In the latest twist in the ongoing legal battle between two of America's largest grocery chains, Kroger has countersued Albertsons, alleging that Albertsons secretly planned its lawsuit before their $25 billion merger deal fell apart.
The lawsuit, filed on Tuesday, marks a major escalation in the dispute that began after federal and state regulators blocked the merger in late 2024.
Kroger claims that Albertsons was working behind the scenes with C&S Wholesale Grocers to push its own regulatory strategy while failing to uphold its obligations under the merger agreement.
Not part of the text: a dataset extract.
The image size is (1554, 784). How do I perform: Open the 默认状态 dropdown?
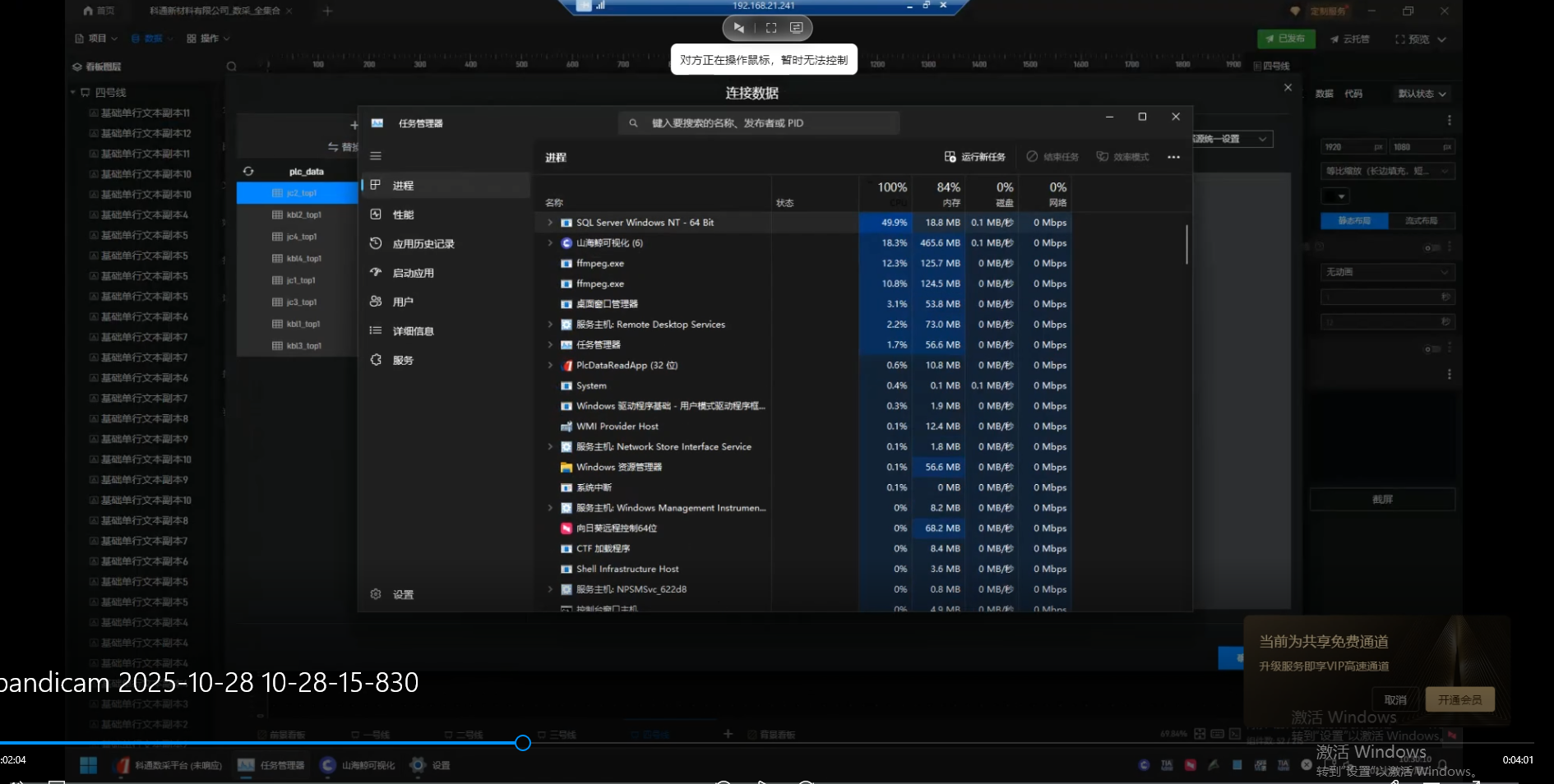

The supermarket giant argues that instead of working toward completing the deal, Albertsons was focused on legal action long before the merger was officially terminated.
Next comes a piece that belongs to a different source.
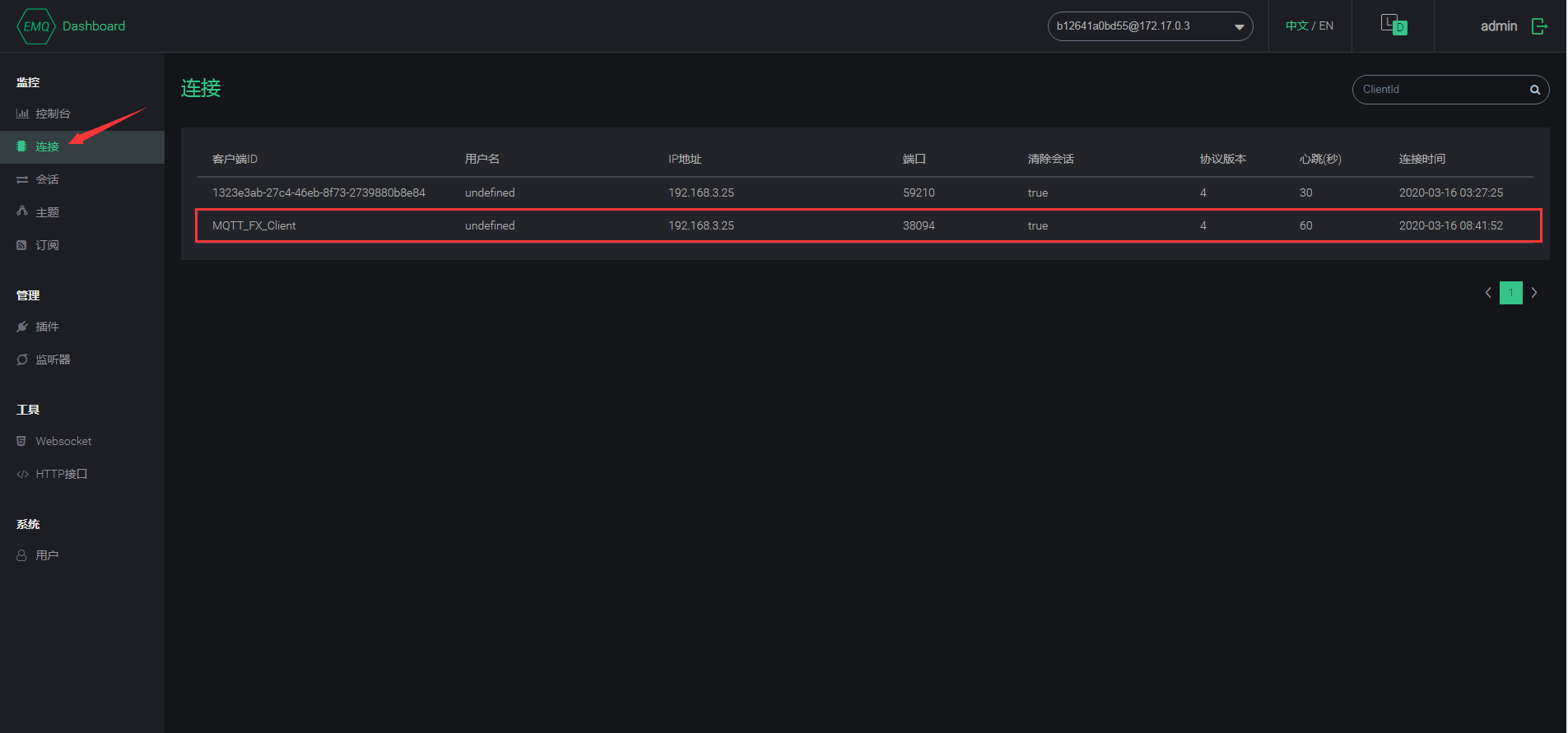Open the 主题 topics page
The image size is (1568, 733).
(x=47, y=212)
The controversy surfaced during antitrust hearings when Susan Morris, Albertsons' recently promoted CEO designate, was questioned by government lawyers.
Kroger alleges that her testimony revealed how Albertsons collaborated with C&S Wholesale to increase pressure on Kroger, including pushing for more divestitures than originally planned.
According to USA Today, Albertsons terminated the merger in December 2024 and quickly sued Kroger for breach of contract, demanding billions in damages and a $600 million termination fee.
Kroger, however, has dismissed these claims as baseless, arguing that Albertsons' actions disqualify it from receiving any termination fees or additional damages.
"Albertsons' misconduct shockingly came to light in the middle of the antitrust trials," Kroger stated in its counterclaim. "Instead of working to complete the merger, Albertsons secretly plotted its legal battle in advance."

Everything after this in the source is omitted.